Top of Input data

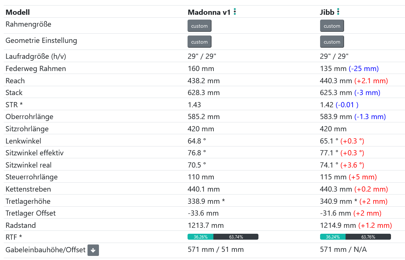Click the blue -25 mm Federweg difference

click(x=364, y=68)
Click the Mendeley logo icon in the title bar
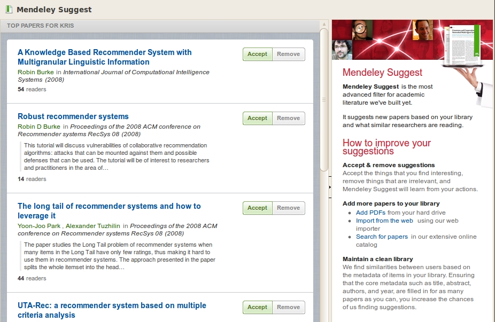Image resolution: width=495 pixels, height=322 pixels. point(9,9)
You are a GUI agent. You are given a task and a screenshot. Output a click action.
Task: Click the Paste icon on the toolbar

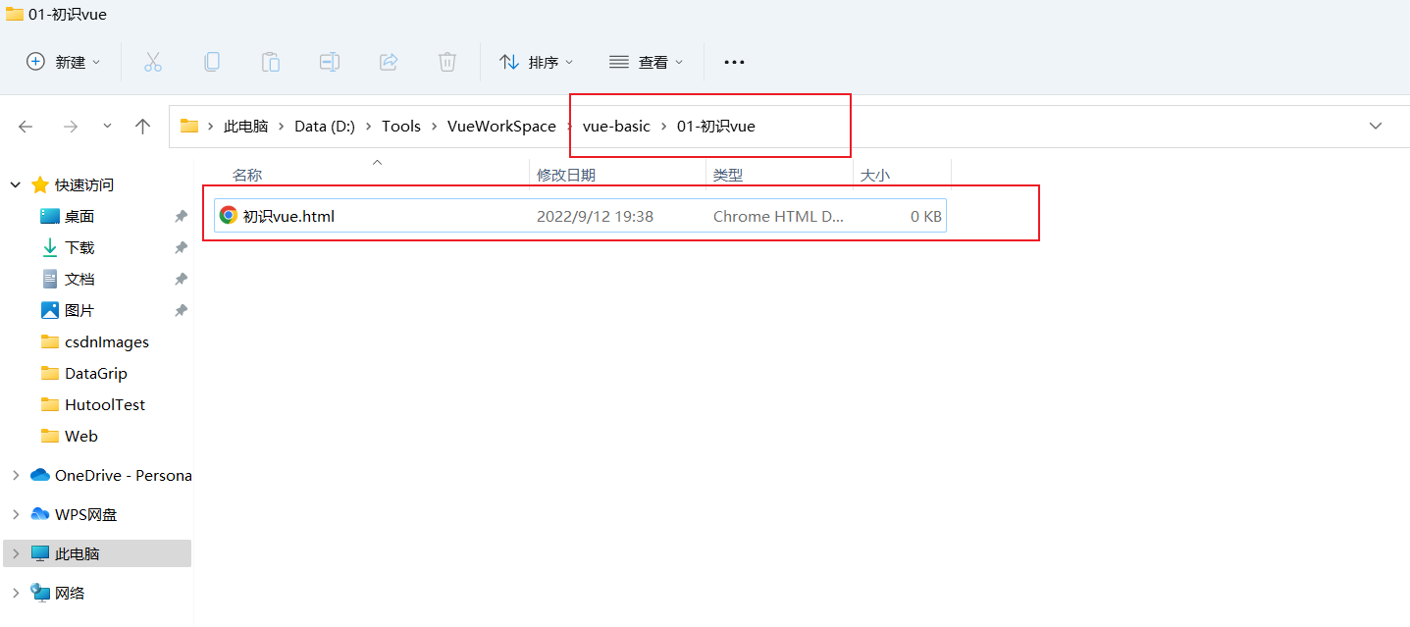click(x=271, y=61)
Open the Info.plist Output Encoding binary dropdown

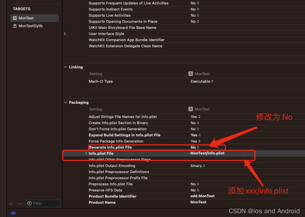point(198,166)
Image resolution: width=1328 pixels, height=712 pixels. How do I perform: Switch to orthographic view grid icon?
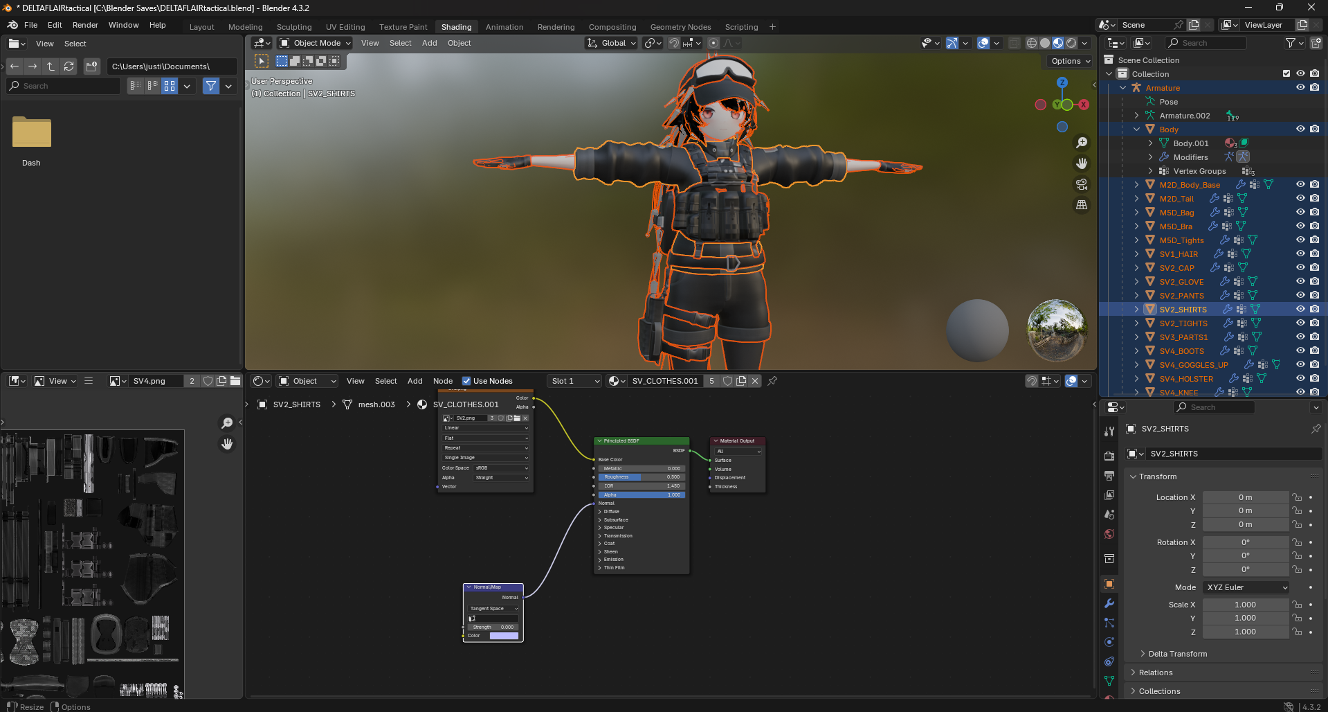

Bottom of Input data

Prompt -> Copy the lines starting at the line that contains "Task: Click the Paste icon on the toolbar" and running to the final line of the entries, inclusive; omit all pictures.

Problem solution ->
Task: Click the Paste icon on the toolbar

click(x=271, y=61)
Open the Info.plist Output Encoding binary dropdown

point(198,166)
Image resolution: width=1328 pixels, height=712 pixels. How do I perform: Switch to orthographic view grid icon?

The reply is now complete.